Estonia releases first batch of fingerlings to restore sturgeon in Baltic Sea
January 3, 2020 By Vladislav Vorotnikov
The Estonian Environmental Center (EEC) has released the first batch of 20,000 sturgeon (Acipenser) fingerlings into the Narva River. This is the first step in an ambitious project aimed to revive sturgeon population in the Baltic Sea, said Meelis Tambex, a fish biologist with the EEC.
Sturgeon previously dwelled in the Baltic Sea, but had since gone extinct because of the cocktail of anthropogenic factors, Tambex said. The first batch of sturgeon fingerlings were purchased from a hatchery in Germany.
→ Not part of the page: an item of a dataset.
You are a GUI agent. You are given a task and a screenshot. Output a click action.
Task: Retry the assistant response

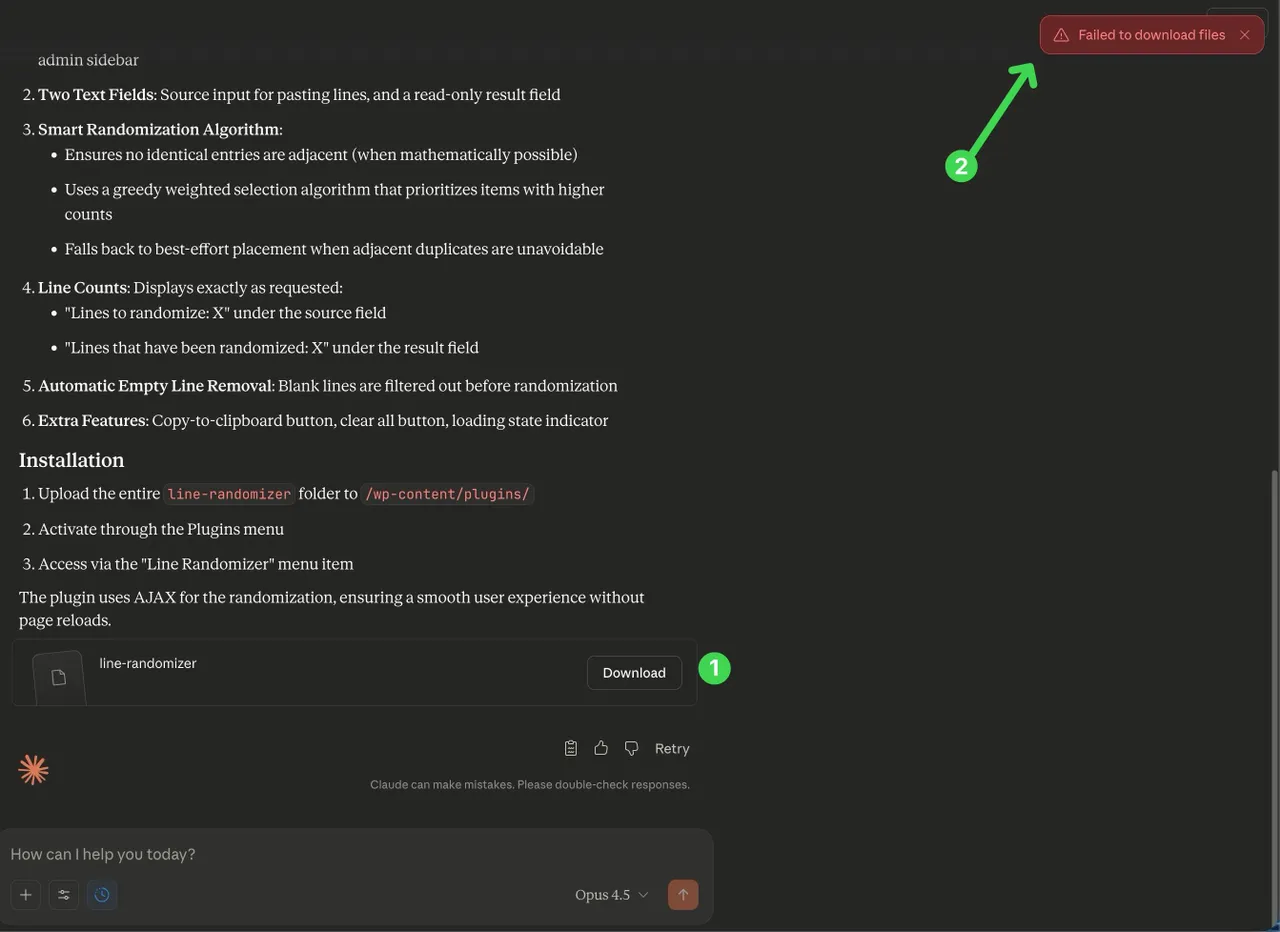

Local environmentalists, however, hope that in the future local hatcheries in Estonia would also able to participate in the campaign to bring sturgeon back to Baltic.
The Estonian government has decided to focus on sturgeon enhancement as recent research has shown that the spawning ground for salmon (Salmo salar) had been destroyed by nearby hydro power plants. Breeding salmon fingerlings for release into the Narva River would be a useless exercise as they would have no chance to grow and populate in the wild, according to Tambex.
“The spawning grounds of salmon and sturgeon are slightly different. Sturgeon can spawn in the Narva River, while salmon can’t, as its main spawning site has been destroyed. It is now a dry river bed,” Tambex said.
In a news report from Estonian news outlet ERR, a local fisherman expressed doubt that the sturgeon fingerlings released in the river would have a high chance of survival in the Narva River and make their way to the Baltic Sea.
“I think that most of these fingerlings in the end will be eaten by predators, because there is a lot of chub (Leuciscus cephalus). We catch it using gudgeon (Gobio) as bait, and it is exactly as small as the released fingerlings. You see, predators don’t care whether this is a sturgeon or not; everything will be gobbled up,” the local fisherman said.